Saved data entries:
<<<<
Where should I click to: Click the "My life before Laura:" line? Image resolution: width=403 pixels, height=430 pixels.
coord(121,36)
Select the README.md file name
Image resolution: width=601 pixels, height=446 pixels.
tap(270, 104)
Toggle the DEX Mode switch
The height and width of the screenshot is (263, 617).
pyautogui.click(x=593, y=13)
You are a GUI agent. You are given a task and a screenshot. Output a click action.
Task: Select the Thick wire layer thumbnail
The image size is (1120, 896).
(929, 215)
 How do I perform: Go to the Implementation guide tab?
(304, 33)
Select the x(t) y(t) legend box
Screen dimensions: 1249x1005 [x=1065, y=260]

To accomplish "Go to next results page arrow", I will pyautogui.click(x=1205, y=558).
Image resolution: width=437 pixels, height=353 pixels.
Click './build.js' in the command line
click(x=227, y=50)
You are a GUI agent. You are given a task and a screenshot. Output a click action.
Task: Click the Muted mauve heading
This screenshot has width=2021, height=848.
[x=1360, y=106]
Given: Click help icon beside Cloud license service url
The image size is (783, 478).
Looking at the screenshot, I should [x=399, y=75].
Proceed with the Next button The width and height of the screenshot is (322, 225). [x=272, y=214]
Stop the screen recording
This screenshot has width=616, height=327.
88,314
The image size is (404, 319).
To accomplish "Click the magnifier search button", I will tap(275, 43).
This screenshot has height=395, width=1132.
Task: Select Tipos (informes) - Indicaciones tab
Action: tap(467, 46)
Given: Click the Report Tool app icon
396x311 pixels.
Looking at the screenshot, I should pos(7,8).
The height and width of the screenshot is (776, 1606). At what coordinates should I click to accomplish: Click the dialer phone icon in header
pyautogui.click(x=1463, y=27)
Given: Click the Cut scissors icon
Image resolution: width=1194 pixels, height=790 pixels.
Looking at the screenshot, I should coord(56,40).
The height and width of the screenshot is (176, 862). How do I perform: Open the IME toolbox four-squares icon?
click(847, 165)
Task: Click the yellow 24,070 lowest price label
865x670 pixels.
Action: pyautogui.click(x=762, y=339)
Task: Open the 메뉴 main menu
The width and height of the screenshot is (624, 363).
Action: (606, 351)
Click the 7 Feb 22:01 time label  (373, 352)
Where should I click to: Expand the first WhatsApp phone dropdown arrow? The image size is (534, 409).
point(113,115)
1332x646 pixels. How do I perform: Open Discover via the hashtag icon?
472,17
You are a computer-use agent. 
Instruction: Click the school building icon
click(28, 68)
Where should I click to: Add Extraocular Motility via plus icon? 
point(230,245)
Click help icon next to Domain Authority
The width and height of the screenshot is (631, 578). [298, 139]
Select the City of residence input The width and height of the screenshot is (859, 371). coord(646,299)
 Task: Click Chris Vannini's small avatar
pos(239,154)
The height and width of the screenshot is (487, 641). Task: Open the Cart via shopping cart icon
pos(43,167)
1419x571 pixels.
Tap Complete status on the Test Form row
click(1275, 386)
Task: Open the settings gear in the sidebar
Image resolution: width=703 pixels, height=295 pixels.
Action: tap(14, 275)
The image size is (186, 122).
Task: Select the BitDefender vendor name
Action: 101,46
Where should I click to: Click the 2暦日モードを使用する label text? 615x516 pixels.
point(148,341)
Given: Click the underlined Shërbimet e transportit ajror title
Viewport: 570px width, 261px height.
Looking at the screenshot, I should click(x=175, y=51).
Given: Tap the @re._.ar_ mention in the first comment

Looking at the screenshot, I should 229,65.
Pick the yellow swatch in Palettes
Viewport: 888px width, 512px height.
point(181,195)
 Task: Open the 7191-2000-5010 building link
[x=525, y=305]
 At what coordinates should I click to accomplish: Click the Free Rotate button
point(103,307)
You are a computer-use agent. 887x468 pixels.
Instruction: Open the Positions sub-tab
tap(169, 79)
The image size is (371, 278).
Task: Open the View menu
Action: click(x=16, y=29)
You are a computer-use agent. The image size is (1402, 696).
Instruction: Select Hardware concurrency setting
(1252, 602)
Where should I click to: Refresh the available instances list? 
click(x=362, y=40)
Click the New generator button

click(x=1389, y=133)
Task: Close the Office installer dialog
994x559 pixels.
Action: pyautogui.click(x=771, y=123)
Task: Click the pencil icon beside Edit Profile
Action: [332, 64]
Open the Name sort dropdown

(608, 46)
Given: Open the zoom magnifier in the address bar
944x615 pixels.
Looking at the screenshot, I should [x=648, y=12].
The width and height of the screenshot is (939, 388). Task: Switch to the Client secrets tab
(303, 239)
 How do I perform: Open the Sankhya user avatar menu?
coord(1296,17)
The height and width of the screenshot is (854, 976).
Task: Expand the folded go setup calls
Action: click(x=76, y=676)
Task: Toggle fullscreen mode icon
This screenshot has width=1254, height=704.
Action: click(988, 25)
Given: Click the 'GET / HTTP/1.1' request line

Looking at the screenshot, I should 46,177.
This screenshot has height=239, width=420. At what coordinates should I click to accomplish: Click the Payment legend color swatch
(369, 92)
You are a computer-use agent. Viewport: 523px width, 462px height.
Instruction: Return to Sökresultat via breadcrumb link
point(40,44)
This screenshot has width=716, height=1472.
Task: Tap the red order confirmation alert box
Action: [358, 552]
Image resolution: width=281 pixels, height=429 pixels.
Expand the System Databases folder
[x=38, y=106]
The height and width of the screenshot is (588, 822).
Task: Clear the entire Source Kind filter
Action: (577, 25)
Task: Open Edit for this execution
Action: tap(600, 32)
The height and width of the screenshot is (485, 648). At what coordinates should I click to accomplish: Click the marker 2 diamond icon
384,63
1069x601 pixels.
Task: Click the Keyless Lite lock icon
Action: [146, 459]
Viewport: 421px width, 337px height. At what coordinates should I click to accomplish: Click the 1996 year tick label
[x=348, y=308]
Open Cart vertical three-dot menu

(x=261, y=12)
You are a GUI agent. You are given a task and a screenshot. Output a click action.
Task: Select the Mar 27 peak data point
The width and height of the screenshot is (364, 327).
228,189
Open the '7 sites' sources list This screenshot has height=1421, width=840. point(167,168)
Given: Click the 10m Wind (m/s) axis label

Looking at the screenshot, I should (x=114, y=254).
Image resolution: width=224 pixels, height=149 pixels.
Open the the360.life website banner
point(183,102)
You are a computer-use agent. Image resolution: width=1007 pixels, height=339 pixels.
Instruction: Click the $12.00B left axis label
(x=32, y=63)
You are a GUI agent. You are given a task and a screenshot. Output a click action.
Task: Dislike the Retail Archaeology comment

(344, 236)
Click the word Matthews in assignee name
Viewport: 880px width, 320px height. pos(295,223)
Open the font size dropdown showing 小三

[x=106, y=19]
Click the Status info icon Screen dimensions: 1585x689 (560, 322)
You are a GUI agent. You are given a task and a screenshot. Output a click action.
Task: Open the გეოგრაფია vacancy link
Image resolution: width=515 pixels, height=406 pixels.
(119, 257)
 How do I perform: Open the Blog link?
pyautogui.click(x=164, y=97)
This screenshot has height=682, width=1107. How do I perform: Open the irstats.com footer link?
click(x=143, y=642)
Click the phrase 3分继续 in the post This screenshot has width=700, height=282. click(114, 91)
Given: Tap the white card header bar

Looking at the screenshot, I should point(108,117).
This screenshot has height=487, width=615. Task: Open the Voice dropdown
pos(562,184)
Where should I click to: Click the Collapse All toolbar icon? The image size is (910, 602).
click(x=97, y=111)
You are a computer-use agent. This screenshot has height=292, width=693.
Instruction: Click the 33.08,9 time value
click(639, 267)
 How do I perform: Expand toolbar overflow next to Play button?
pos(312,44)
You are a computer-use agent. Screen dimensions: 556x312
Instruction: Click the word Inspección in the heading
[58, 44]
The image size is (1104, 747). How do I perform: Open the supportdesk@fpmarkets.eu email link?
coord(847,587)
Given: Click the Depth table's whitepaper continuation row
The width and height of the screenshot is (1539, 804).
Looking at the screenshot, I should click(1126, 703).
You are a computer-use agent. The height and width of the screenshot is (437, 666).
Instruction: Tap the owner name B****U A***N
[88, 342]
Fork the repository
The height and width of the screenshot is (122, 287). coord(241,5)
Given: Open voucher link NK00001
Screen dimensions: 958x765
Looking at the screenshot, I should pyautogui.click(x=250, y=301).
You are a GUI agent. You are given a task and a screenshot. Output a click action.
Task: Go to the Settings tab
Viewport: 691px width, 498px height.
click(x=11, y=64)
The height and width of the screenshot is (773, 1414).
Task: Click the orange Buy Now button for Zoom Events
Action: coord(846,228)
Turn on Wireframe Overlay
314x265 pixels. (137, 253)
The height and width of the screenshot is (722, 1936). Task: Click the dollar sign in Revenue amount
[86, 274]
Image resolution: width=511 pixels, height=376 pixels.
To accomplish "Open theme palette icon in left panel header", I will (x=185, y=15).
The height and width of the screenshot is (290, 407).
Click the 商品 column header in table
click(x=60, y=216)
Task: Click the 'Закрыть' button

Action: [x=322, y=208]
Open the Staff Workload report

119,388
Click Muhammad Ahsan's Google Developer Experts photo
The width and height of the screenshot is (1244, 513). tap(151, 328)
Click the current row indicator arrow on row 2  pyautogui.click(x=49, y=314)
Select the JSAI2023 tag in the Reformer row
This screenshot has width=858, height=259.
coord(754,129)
>>>>
> [Task goal]: Above are the records. Copy the lines beginning at the one that has "Click the 7" and ending with the one that has "Given: Open the", unchanged.

> [Output below]:
Click the 7 Feb 22:01 time label  (373, 352)
Where should I click to: Expand the first WhatsApp phone dropdown arrow? The image size is (534, 409).
point(113,115)
1332x646 pixels. How do I perform: Open Discover via the hashtag icon?
472,17
You are a computer-use agent. 
Instruction: Click the school building icon
click(28, 68)
Where should I click to: Add Extraocular Motility via plus icon? 
point(230,245)
Click help icon next to Domain Authority
The width and height of the screenshot is (631, 578). [298, 139]
Select the City of residence input The width and height of the screenshot is (859, 371). coord(646,299)
 Task: Click Chris Vannini's small avatar
pos(239,154)
The height and width of the screenshot is (487, 641). Task: Open the Cart via shopping cart icon
pos(43,167)
1419x571 pixels.
Tap Complete status on the Test Form row
click(1275, 386)
Task: Open the settings gear in the sidebar
Image resolution: width=703 pixels, height=295 pixels.
Action: tap(14, 275)
The image size is (186, 122).
Task: Select the BitDefender vendor name
Action: 101,46
Where should I click to: Click the 2暦日モードを使用する label text? 615x516 pixels.
point(148,341)
Given: Click the underlined Shërbimet e transportit ajror title
Viewport: 570px width, 261px height.
Looking at the screenshot, I should click(x=175, y=51).
Given: Tap the @re._.ar_ mention in the first comment

Looking at the screenshot, I should 229,65.
Pick the yellow swatch in Palettes
Viewport: 888px width, 512px height.
point(181,195)
 Task: Open the 7191-2000-5010 building link
[x=525, y=305]
 At what coordinates should I click to accomplish: Click the Free Rotate button
point(103,307)
You are a computer-use agent. 887x468 pixels.
Instruction: Open the Positions sub-tab
tap(169, 79)
The image size is (371, 278).
Task: Open the View menu
Action: click(x=16, y=29)
You are a computer-use agent. The image size is (1402, 696).
Instruction: Select Hardware concurrency setting
(1252, 602)
Where should I click to: Refresh the available instances list? 
click(x=362, y=40)
Click the New generator button

click(x=1389, y=133)
Task: Close the Office installer dialog
994x559 pixels.
Action: pyautogui.click(x=771, y=123)
Task: Click the pencil icon beside Edit Profile
Action: [332, 64]
Open the Name sort dropdown

(608, 46)
Given: Open the zoom magnifier in the address bar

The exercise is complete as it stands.